III. Comment se constitue la préoccupation pour l’autre ?

a. L’empathie

La théorie psychanalytique soutient l’idée que le lien à l’autre est marqué par l’ambivalence. Ce lien n’est pas fait que d’amour, mais comporte également une part d’hostilité, or cette dernière est taboue, parce que socialement indésirable : le fait qu’une assistante sociale dise qu’une personne reçue dans le cadre de son travail l’agace, voire qu’elle n’a pas envie de l’aider, paraîtrait choquant pour bien des personnes. Et en effet, il n’est pas souhaitable (tant du point de vue de la personne accueillie que du point de vue des missions confiées à l’assistante sociale) que cette praticienne se montre agressive, ou mette carrément la personne dehors, en lui disant de sortir de son bureau ! Si les principes moraux de respect, de justice, etc., aident à contenir la part d’hostilité inhérente à toute relation humaine, celle-ci génère une souffrance, voire peut amener les aidant-e-s à de la maltraitance, quand elle ne trouve pas d’espace d’expression et d’élaboration. Comme l’indique Pascale Molinier :

‘«Dans les collectifs d’aides-soignantes et ou d’infirmières, celles-ci ne se privent pas d’exprimer leurs sentiments d’hostilité à l’encontre des malades (des surveillantes, des médecins). Le collectif a une fonction cathartique très importante. (…) Centrées sur la reconnaissance du réel et de l’échec, les techniques collectives d’élaboration de la souffrance mises en œuvre par les aides-soignantes et les infirmières sont très efficaces pour conjurer la haine et la violence, et pour élaborer les dimensions ambiguës et ambivalentes de l’expérience soignante. » (2004, p. 23)’

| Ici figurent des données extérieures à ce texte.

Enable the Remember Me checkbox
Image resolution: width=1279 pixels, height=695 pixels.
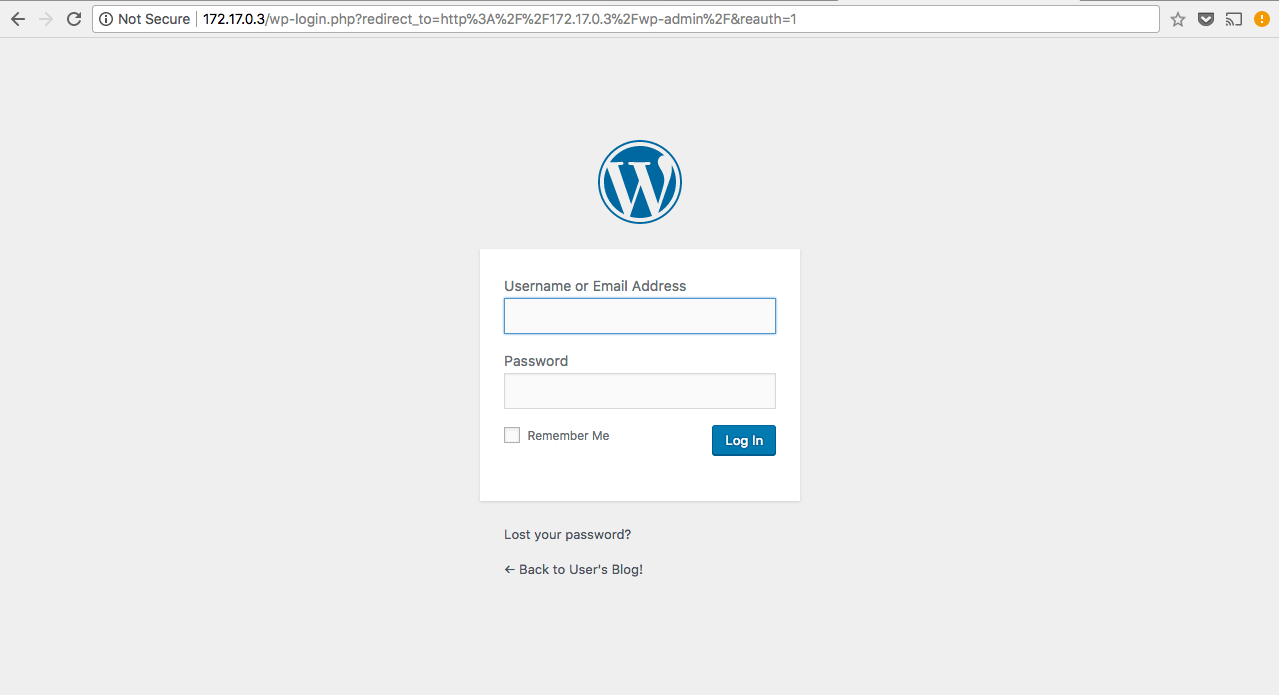512,435
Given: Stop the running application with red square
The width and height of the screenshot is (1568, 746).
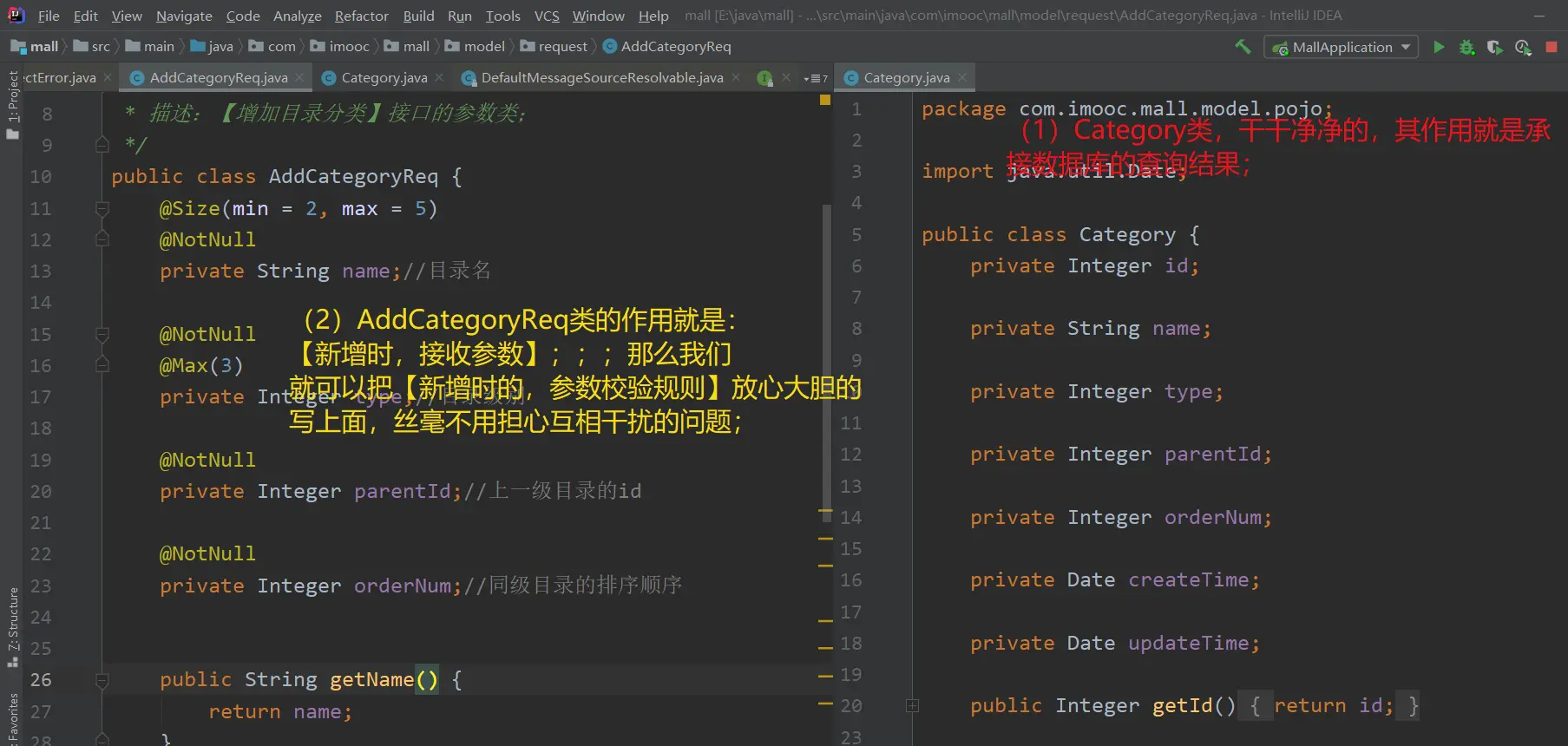Looking at the screenshot, I should 1552,47.
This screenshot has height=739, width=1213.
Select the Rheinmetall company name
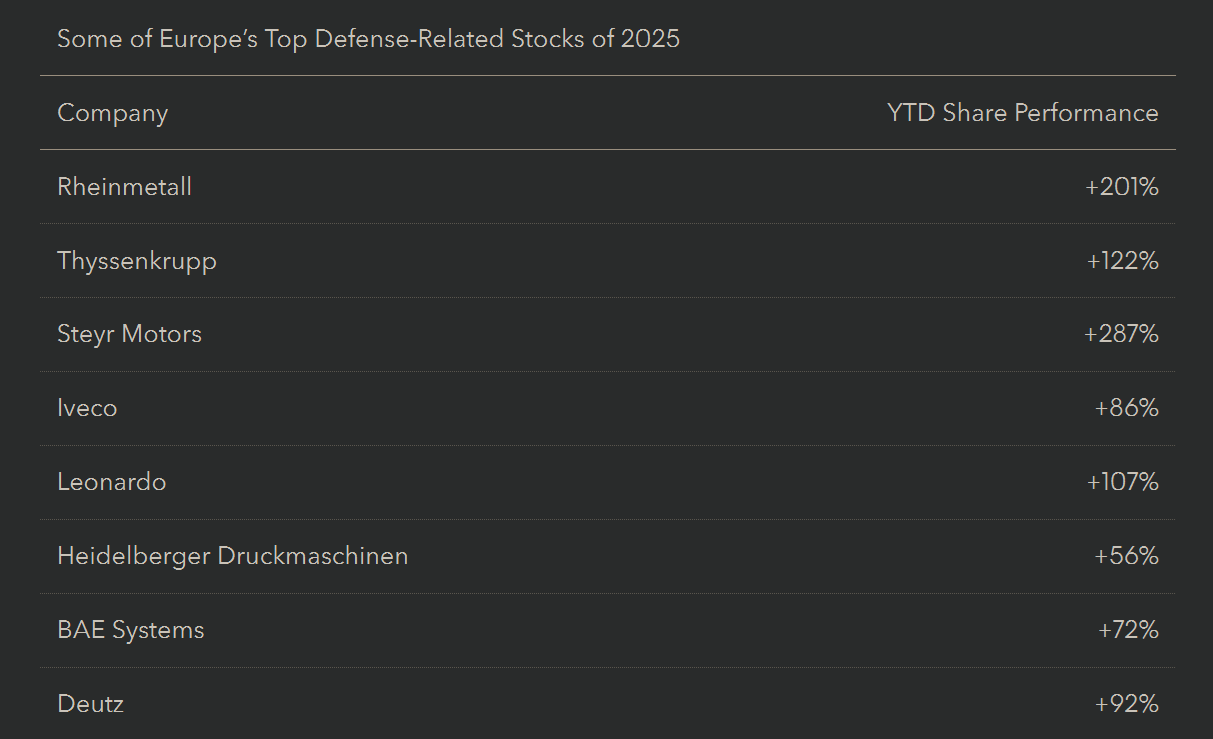[x=124, y=187]
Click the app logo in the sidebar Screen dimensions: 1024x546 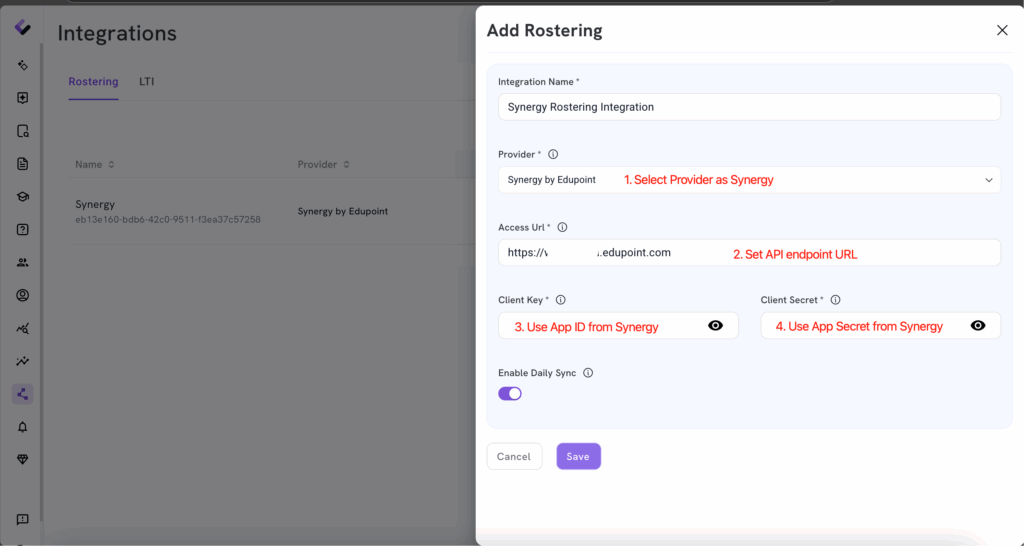(x=22, y=27)
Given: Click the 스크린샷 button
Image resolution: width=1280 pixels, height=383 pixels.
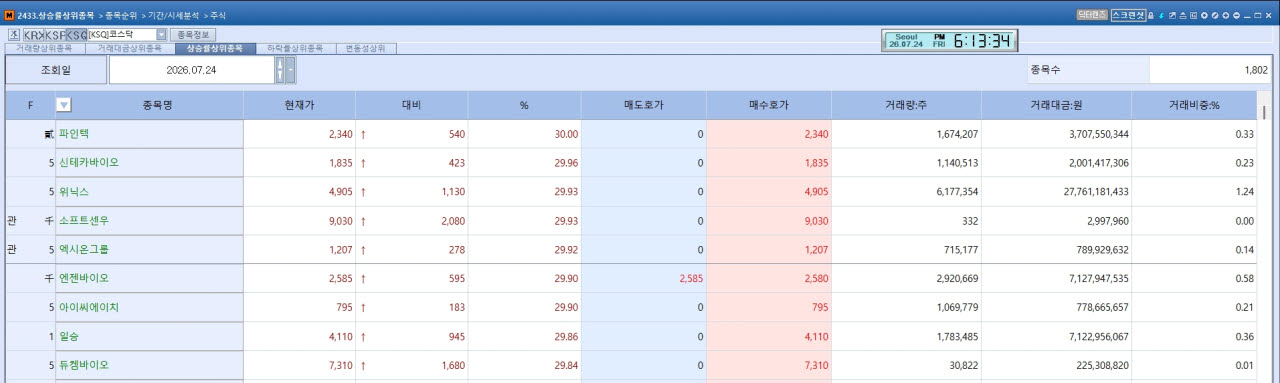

Le fait d’être confronté à une personne qui souffre, que ce soit sur le plan physique et/ou moral, suscite davantage d’affects négatifs que lorsque l’on est en interaction avec une personne en bonne santé et manifestant des affects positifs. Nous allons voir pourquoi, en nous appuyant sur les travaux actuels menés sur les processus cognitifs à l’œuvre dans l’empathie, processus mis en lumière à l’aide des nouvelles techniques d’imagerie cérébrale.

Jean Decety montre que l’empathie est en partie un processus automatique, car le fait de voir un visage exprimant de la souffrance génère implicitement et spontanément l’activation des mêmes zones cérébrales que si l’on souffrait soi-même :

‘« Chez l’homme, les techniques d’imagerie cérébrales fonctionnelles ont par la suite montré que les régions cérébrales du cortex pré-moteur et pariétal, spécialisées dans la génération des actions, sont aussi activées lorsque nous observons une action réalisée par autrui à condition qu’elles fassent partie de notre répertoire comportemental. (…) Ce phénomène de résonance s’applique en partie au domaine des émotions. Il a en effet été montré que la perception de certaines expressions émotionnelles déclenche chez son observateur les représentations motrices qui sont responsables de leur génération. Un tel mécanisme explique la contagion émotionnelle, c’est-à-dire la tendance spontanée, involontaire et non consciente que nous avons de mimer et de synchroniser nos mimiques faciales (mais aussi postures, vocalisation et maniérismes comportementaux) avec celles d’autres personnes au cours de nos interactions. » (2005, p. 19) ’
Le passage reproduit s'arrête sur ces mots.